[Given passage]

Wednesday, January 26, 2005

Momentous Occasions!

Isn't this momentous? This moment, right now? Shouldn't I be documenting it for safe-keeping, or at least as safe as I can online.

(I apologize. Though I update, I cannot take my blogs seriously and everything comes out tongue-in-cheek. Don't expect me to be the sincere narrator that you may have imagined me to be.)

Tomorrow I declare a major. So what?

I'm twenty years old and I am an undeclared major. Is one-fifth of my life over? Like that? I've spent a fifth of my life undeclared! Quelle horreur!
Well, thank God above and the WCAS Advising office, because tomorrow I will take one step forward in life with a so-called direction and therefore justifiable footing! I travail, I succeed, I fail! Who cares? I can stand up, one legged bent up, propped up on the soapbox in front of me and cry out: So what, World? I've got my major and I've got my skin, and you've got nothing on me.

The funny thing about all this is that I've known all along that I'm okay. But in the grand showcase of Northwestern, it helps to say: I'm majoring in biotechnicalpsychopseudomacrotheologichemical studies!
I have three plans. Three futures. I blow on the dice and let the divine hands of various Northwestern administrative officials determine my fate. May they bless the academic land we all walk upon.


It would be sufficed to say that there is another theme to my life lately. A strange, dreamlike clarity to all that happens to me. I sometimes reach these moments of lucidity where I am all ages of myself at once, with heightened sense and sharp thought. I'm not sure it so much helps me academically, but that's not so much what's important.

[Information given]
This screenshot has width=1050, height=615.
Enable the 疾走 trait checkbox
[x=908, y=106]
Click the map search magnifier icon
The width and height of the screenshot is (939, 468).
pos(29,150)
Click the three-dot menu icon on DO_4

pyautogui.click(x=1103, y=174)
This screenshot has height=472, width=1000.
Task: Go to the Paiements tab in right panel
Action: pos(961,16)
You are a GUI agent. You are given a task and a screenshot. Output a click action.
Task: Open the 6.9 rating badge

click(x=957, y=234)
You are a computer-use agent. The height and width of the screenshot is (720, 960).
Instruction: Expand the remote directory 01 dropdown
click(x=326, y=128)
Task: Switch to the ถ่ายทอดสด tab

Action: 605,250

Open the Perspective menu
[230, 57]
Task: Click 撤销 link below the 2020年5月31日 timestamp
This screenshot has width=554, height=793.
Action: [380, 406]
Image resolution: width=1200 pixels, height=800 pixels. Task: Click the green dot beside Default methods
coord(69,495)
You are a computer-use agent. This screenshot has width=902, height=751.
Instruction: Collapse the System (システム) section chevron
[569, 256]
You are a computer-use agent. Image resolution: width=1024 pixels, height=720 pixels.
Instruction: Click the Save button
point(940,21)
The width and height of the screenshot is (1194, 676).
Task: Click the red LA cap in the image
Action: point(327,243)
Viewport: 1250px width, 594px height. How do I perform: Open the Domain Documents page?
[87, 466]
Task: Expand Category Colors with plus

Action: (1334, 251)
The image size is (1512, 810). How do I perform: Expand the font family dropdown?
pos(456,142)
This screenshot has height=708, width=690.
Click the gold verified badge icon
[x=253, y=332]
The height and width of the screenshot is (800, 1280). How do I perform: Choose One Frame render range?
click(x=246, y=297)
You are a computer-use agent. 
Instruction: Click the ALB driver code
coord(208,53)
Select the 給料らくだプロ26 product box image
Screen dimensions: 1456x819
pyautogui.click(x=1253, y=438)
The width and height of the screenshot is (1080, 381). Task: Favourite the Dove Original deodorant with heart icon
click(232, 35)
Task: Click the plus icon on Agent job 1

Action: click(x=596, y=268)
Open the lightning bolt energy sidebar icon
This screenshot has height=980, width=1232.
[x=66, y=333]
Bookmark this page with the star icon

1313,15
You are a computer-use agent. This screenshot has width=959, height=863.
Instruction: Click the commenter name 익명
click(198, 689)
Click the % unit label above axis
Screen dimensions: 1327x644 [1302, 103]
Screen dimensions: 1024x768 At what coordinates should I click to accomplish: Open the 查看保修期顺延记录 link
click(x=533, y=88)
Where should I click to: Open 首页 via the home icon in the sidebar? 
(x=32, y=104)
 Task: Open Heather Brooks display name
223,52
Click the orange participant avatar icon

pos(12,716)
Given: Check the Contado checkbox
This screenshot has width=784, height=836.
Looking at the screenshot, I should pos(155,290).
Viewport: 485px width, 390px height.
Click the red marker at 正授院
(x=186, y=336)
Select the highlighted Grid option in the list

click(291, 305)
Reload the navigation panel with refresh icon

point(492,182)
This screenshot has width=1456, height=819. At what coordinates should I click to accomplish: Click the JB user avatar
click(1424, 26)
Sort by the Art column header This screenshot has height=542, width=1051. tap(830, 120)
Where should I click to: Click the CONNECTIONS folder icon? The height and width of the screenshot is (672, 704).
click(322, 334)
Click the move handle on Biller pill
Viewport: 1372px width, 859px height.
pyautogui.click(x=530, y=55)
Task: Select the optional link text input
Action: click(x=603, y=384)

[Exercise details] In the blog entry about declaring a major, how old does the writer say they are?

[Exercise answer] Twenty years old.